Tally the lines of the data below that contain the word "Click", and reply with that number alone.
....
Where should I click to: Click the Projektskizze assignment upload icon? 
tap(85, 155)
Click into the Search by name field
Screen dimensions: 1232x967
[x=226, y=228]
....
REPLY TO THE TASK — 2